Later in 2022 won grootmeester Hans Niemann het TePe Sigeman toernooi in Malmö en het Capablanca herdenkingstoernooi in Havana en won hij een partij van Carlsen in het toernooi om de Sinquefield Cup toernooi te Saint Louis. Het werd vreemd toen Carlsen zich terugtrok uit dat toernooi.
Een week later speelde Carlsen in een online schaaktoernooi van de Meltwater Champions Chess Tour 2022 weer tegen Nieman. Na 1.d4 Pf6 2.c4 gaf Carlsens op! Carlsen speelde wel gewoon tegen de andere spelers en hij won het toernooi en de hele tour.

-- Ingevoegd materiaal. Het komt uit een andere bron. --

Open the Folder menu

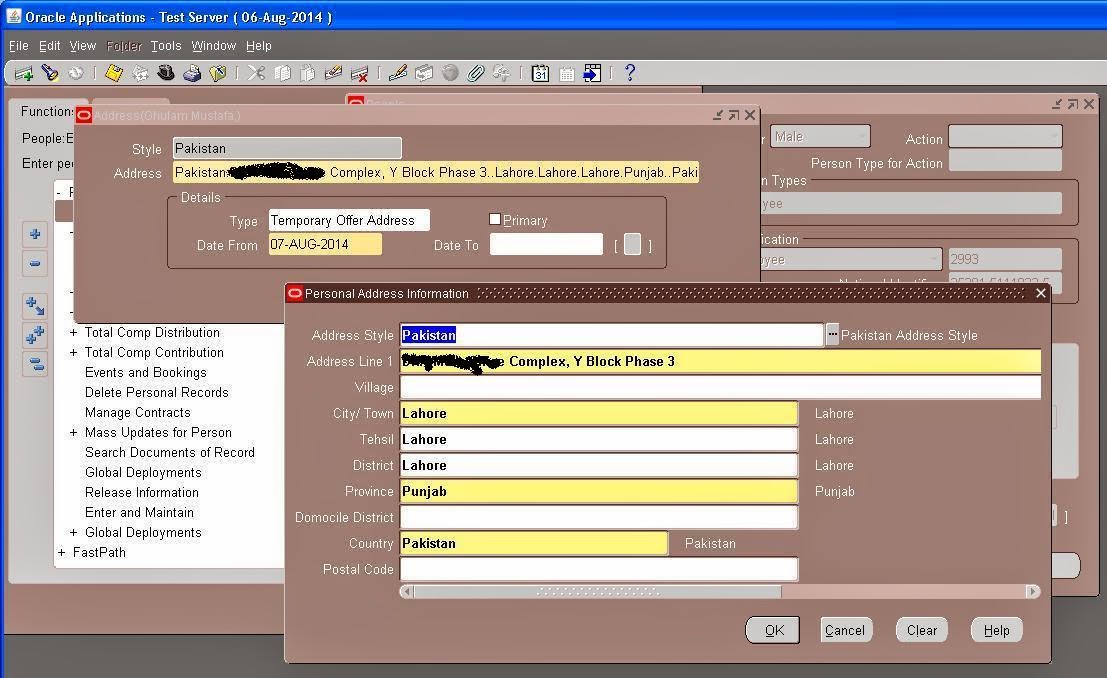pyautogui.click(x=123, y=45)
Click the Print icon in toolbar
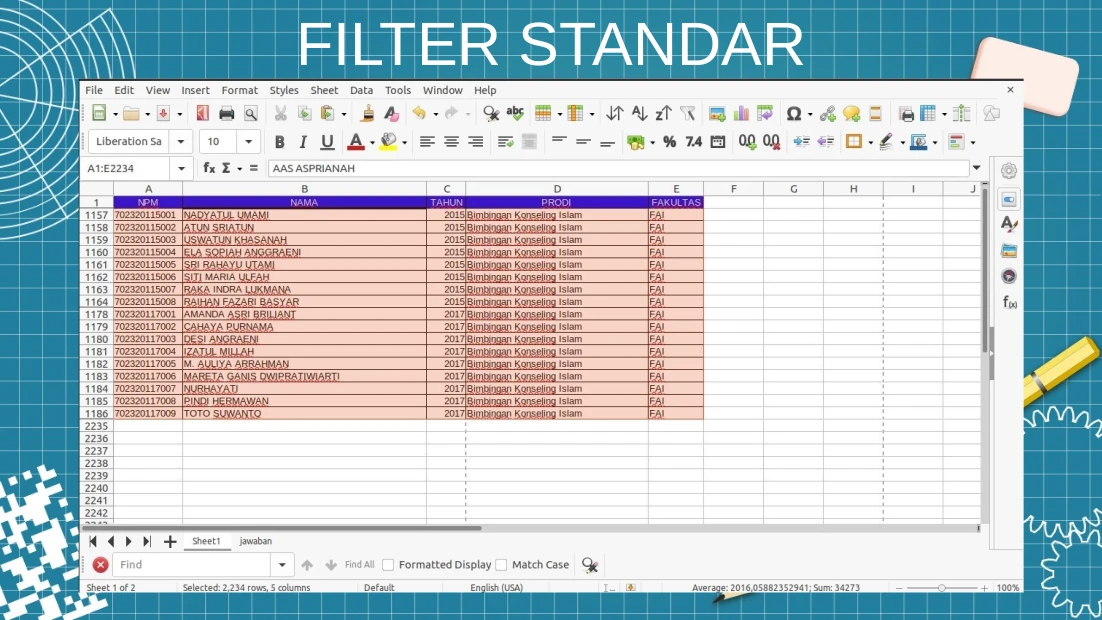This screenshot has height=620, width=1102. (x=227, y=114)
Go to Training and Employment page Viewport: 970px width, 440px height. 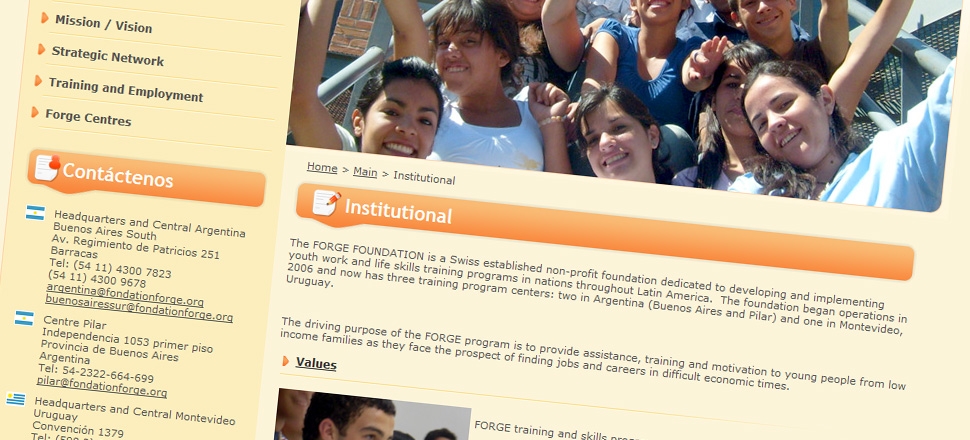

In een verklaring schreef Carlsen: “I believe that Niemann has cheated more – and more recently – than he has publicly admitted. His over the board progress has been unusual, and throughout our game in the Sinquefield Cup I had the impression that he wasn’t tense or even fully concentrating on the game in critical positions, while outplaying me as black in a way I think only a handful of players can do.”
Concreter werd het niet! Uiteraard reageerden advocaten namens Niemann met een miljoenenclaim. Zo gaat dat in Amerika.
Sindsdien zijn valsspelen met computers en buttplugs voortdurend in het nieuws en eergister kwam het Tata Steel schaaktoernooi op het 8 uur journaal, omdat ze voor de editie van 2023 nog strengere maatregelen nemen! Vandaag is de opening van het “Wimbledon van het schaken” in Wijk aan Zee en ja, Carlsen doet mee en Niemann niet…
Serie
In 2021 schreef ik Schaken met computers 1. Dit begint dus een serie te worden. Het eerste artikel is bijgewerkt, omdat onder andere een link naar de online NicBase was verdwenen en omdat New in Chess in 2022 stopte met de New in Chess jaarboeken. Dit tweede artikel gaat met grote stappen door de geschiedenis van schaken met computers: Deep Blue, Fritz en Stockfish, maar IGM en Alfa Zero zijn nog niet eens genoemd. Daarom komt er ieder geval nog een vervolgartikel Schaken met computers 3.
2 Comments
Leave A Comment
You must be logged in to post a comment.
Goed stuk Peter!
Enige kleine kanttekening: dat Carlsen zijn titel niet verdedigt, heeft niet met de oorlog te maken, maar met zijn motivatie. En hij vindt het format eigenlijk niet goed.
Ja, dat zegt Magnus Carlsen. Maar de belangrijkste reden is toch echt dat het commercieel niet zo handig is om in deze tijd van oorlog tegen een Russische uitdager te spelen.